La semana pasada salvé la vida a un hombre. Todo ocurrió en Ciutadella, Menorca. Estaba en Casa Manolo, un restaurante del puerto, con mi esposa Nina y con nuestros amigos David y Anna Lena. De repente, se oyeron los gritos de una mujer que decía: ¡ayuden a mi marido por favor! Me di la vuelta y vi al marido desmayado en frente de su plato de comida. Lo vi desde la parte de atrás, por lo que no pude distinguir bien qué pasó. Primero miré alrededor por si había algún médico en el restaurante. Nadie se ofreció, por lo que 5 segundos después decidí que era yo o nadie. Cogí al hombre y abrazándolo le presioné por el abdomen con todas mis fuerzas, el hombre estaba desvanecido y parecía que no reaccionaría. Pero cuando le apreté por sexta vez, tan fuerte como podía, escupió la comida y comenzó a moverse. El hombre fue recuperando poco a poco la fuerza hasta que pudo sentarse por sí mismo. Entonces dejé de aplicarle la
maniobra de Heimlich.
¿Por qué sabía cómo realizarla? Porque viví durante 18 años en USA y en todos los restaurantes hay un cartel que explica qué hacer si alguien se ahoga. No entiendo por qué nadie hizo nada para ayudar a este hombre. En alguna ocasión alguien me dijo que esto se llama el «efecto espectador»: la multitud se queda mirando en estado de shock, pero nadie es capaz de reaccionar y hacer algo. Cuando el hombre se recobró todo el mundo estaba muy feliz. Aquello no era un evento deportivo, sino lo más cerca que cualquiera de nosotros iba a estar en la vida real de ver morir a una persona.
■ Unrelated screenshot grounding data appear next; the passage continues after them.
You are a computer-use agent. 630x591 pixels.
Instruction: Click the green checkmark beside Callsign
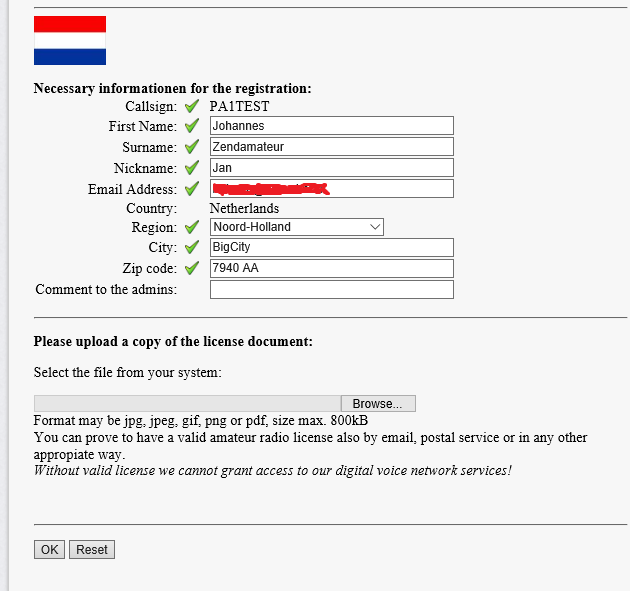192,106
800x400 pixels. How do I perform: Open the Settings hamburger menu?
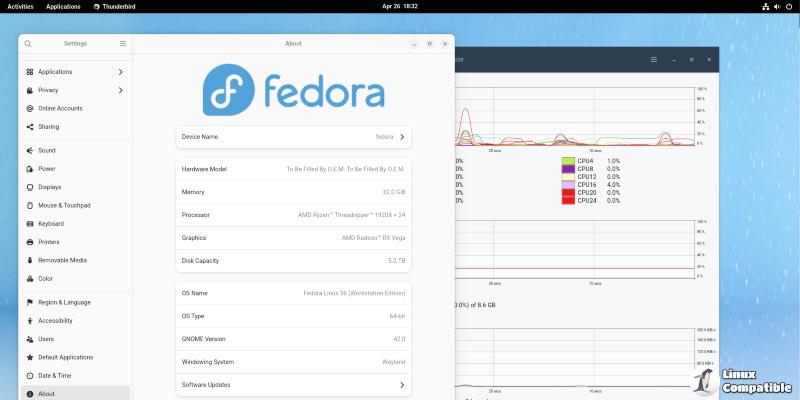click(x=123, y=44)
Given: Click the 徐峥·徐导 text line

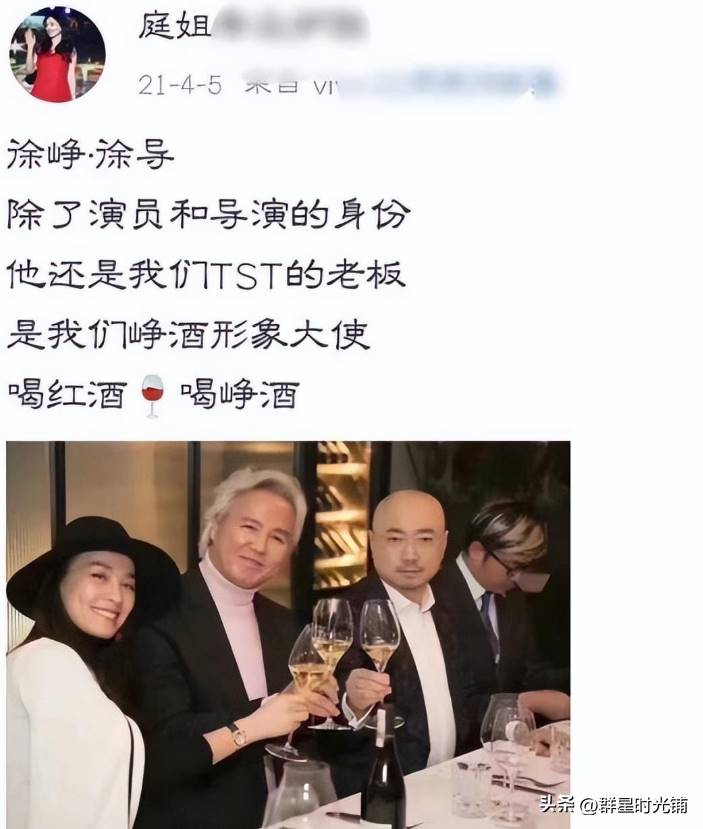Looking at the screenshot, I should pos(90,155).
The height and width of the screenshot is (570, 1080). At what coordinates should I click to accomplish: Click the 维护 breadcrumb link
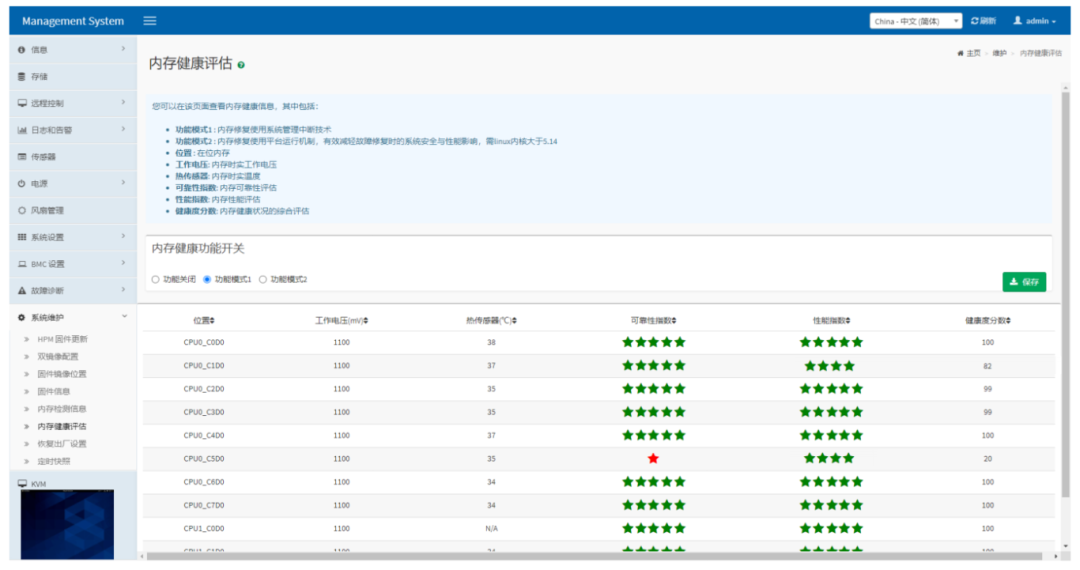pyautogui.click(x=999, y=53)
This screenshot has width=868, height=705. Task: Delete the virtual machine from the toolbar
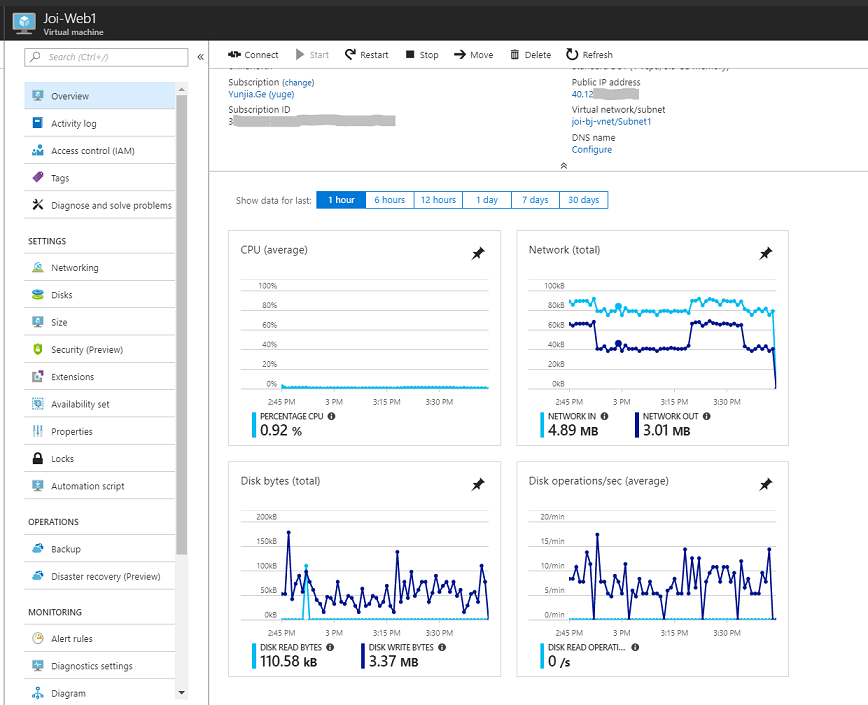(x=530, y=55)
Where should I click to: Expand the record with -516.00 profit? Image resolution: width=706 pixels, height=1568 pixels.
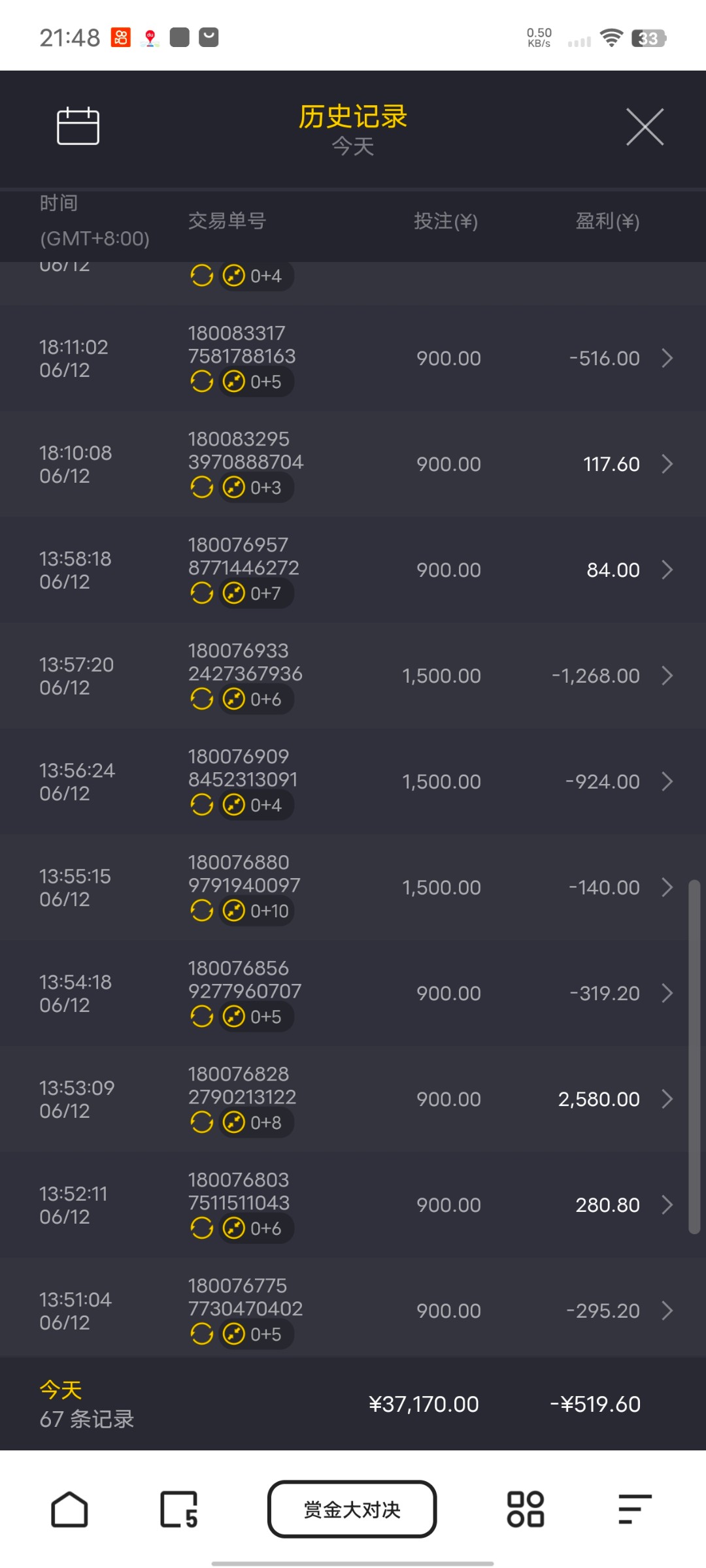click(667, 358)
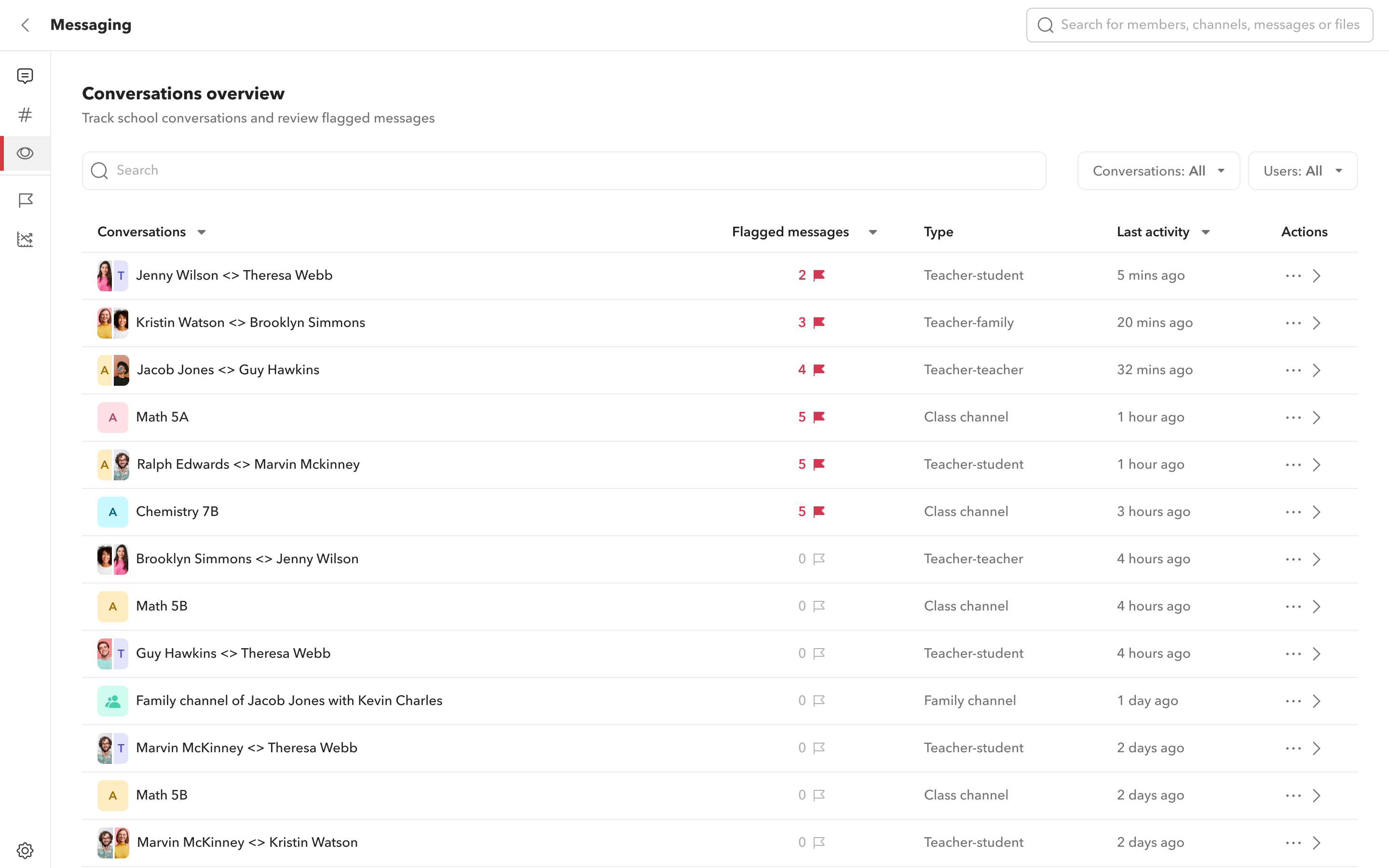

La mujer tenía lágrimas en los ojos, estaba temblando. Pero la pareja, un señor de aspecto amable y su mujer, ambos de unos 60 años, se quedaron en el restaurante. El hombre recuperó la conciencia y se sentó, parecía pegado a la silla, tratando de hacer frente a lo que sucedió. No quiso más ayuda ni tampoco que llamasen a una ambulancia. Después de recobrar la respiración, se sentía mucho mejor. Alrededor de 10 minutos más tarde, el hombre ya se sintió más animado, se dio la vuelta y me dio las gracias efusivamente, ordenando cava para todos los de nuestra mesa. Su esposa me miraba como si hubiera sido enviado por Dios para salvar a su marido. Yo no soy creyente pero de todas formas, me alegro mucho de que estuve allí.
Mi padre murió en un vuelo internacional cuando yo tenía 22 años. Nadie lo salvó. Este hombre de 60 años me hizo sentir un poco más cerca de mi padre.